Hours of reading this, hours reading that, a few more jotting notes down over and over so the information I need stays in my head. I feel as if I'm in the basement again in the way that I only know the amount of time I've been here based on the meals I get. It seems every five hours, Rika walks in and gives me a try of food, forcing me to stop my work to eat, she also comes around 6 hours after the last meal of the day to force me to sleep, and 9 hours later I wake up to do it all over again.

"Mc, you've been in here for weeks now." Rika said, sitting next to me at the table I've been stationed at all this time.

"I know-" I mumble out as I finish the book on security systems. I look up at her. I probably smell awful, I haven't showered or done anything hygienic in the time I've been here, I've just slept, eaten, and have been studying this entire time.

"Mc," she said in a slight giggle, but I've talked with her enough now to know that it was fake, she's all just fake. "I know you hate me saying this, but no matter what, you act just like Saeran!" She said with an ugly smile on her face.

"Ugh." I grunt out, standing up and grabbing the book I just finished, putting it back on the shelf it came from. "When are you going to stop talking to me about that, or at all, I'm doing work here that is basically life or death for me" I said in an attempt of annoyance, even if I'm just have no emotional correlation at the moment. I grab the next book on the shelf that has to do with work and not recreational reading or activities.

"Mc!" She said harshly this time, I look up at her as I put the new book down at the table, "you can't live like this! And if you can't take care of yourself, I'll have to ground you from work for the time being!"

"You can't do that" I said, sitting down and looking back at my book, opening it up.

"I'm the leader of this place, I have the absolute power and authority to do that." She said, closing the book I just opened and pulled it away from me. I look up at her in frustration, not fake frustration but actual frustration. "And as I am in that position of power, I order you to go take a shower, maybe take a nap in an actual bed instead of on the table with your head in a book!" She said, collecting all my notebooks that I've been filling out. "And I'll be keeping these for a while until I see fit that you'll be taking care of yourself" she stands up and walks to the exit of the library.

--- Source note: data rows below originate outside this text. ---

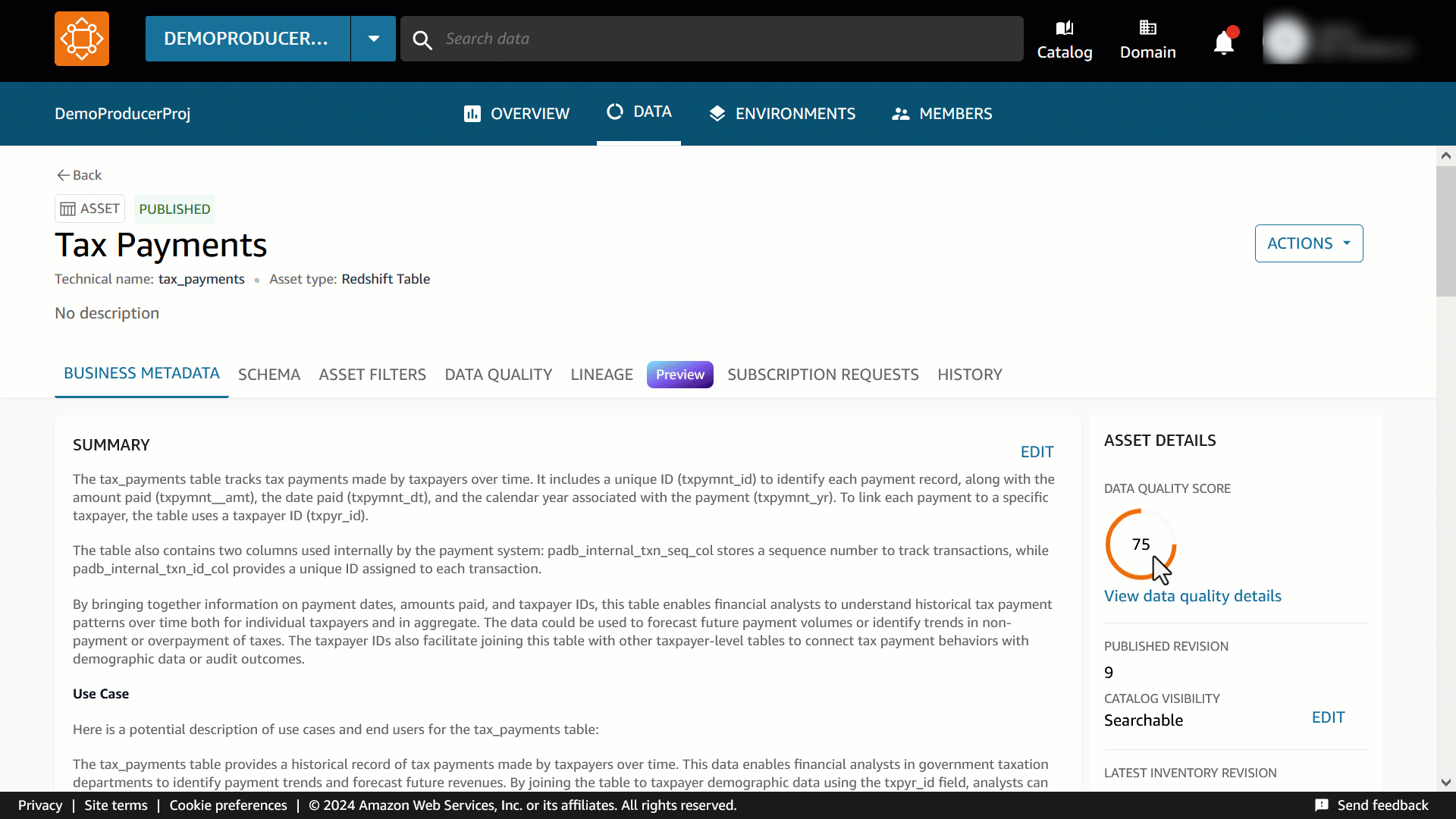This screenshot has width=1456, height=819.
Task: Click the Back arrow
Action: point(64,175)
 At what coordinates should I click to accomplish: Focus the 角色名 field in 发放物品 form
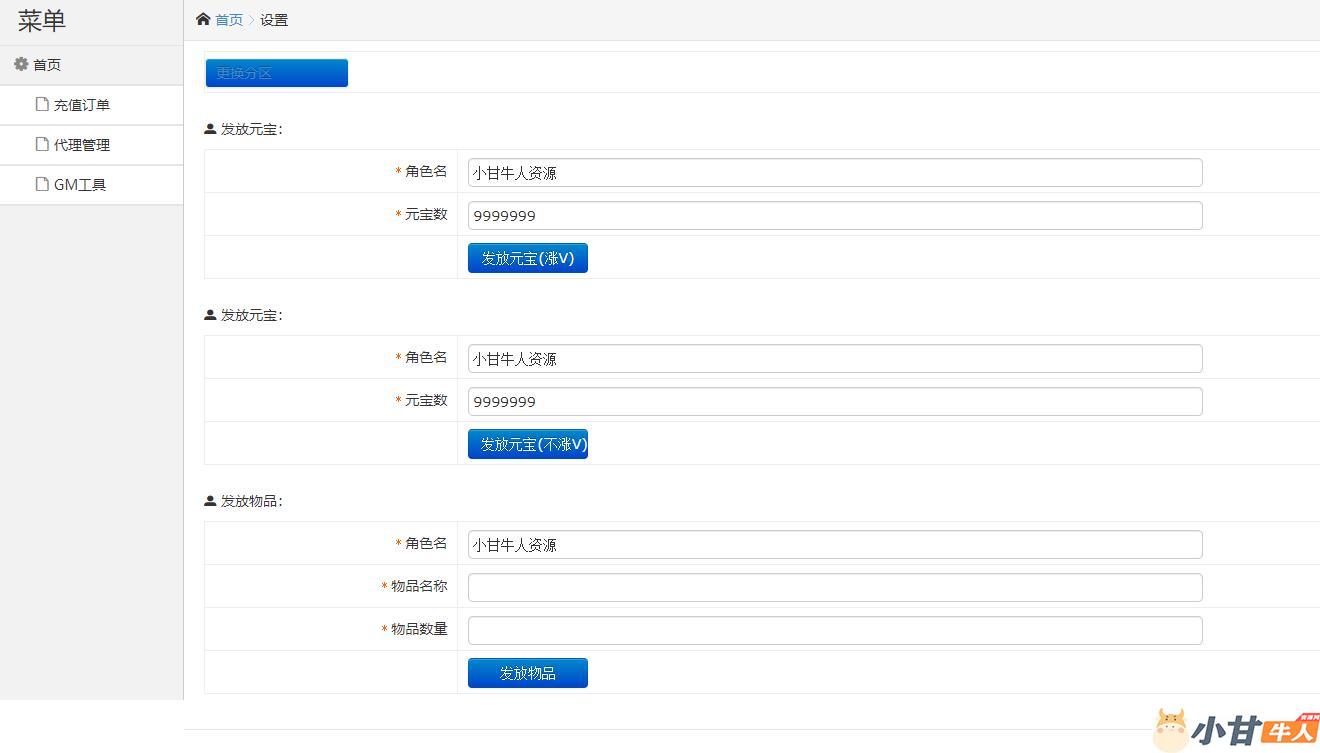point(834,545)
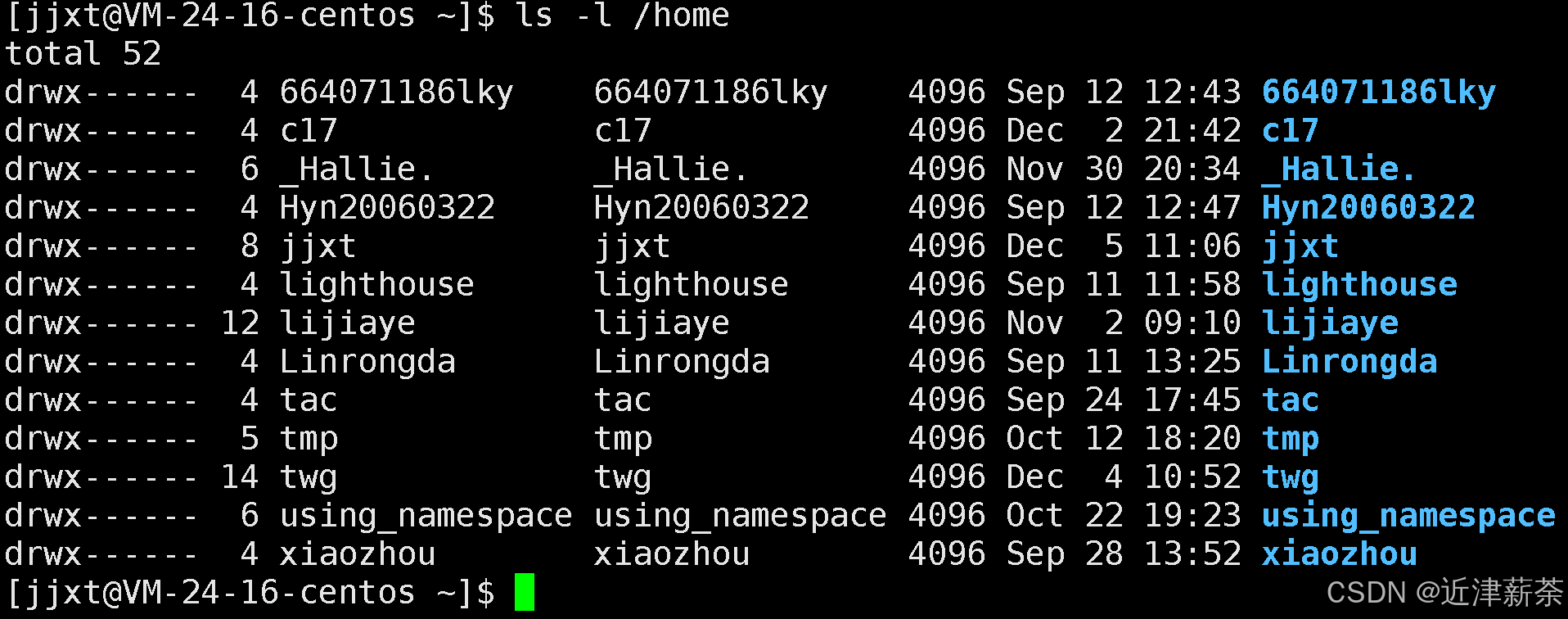Select the blue _Hallie. directory entry
Image resolution: width=1568 pixels, height=619 pixels.
pos(1339,169)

"Where do I shower?! Or lay down?! I don't even have a room yet?!" I yell at her as she walks out, she stops and turns around with a sly smile,

"Go ask Saeran if you can use his, I'm sure he won't mind" she said happily, fully knowing that I would rather sleep on a bed of thorns before going to talk to him, but she gave me an order, and as much as I hate the order and don't trust her, I have to do it since she also has the power and the authority to rid me of life.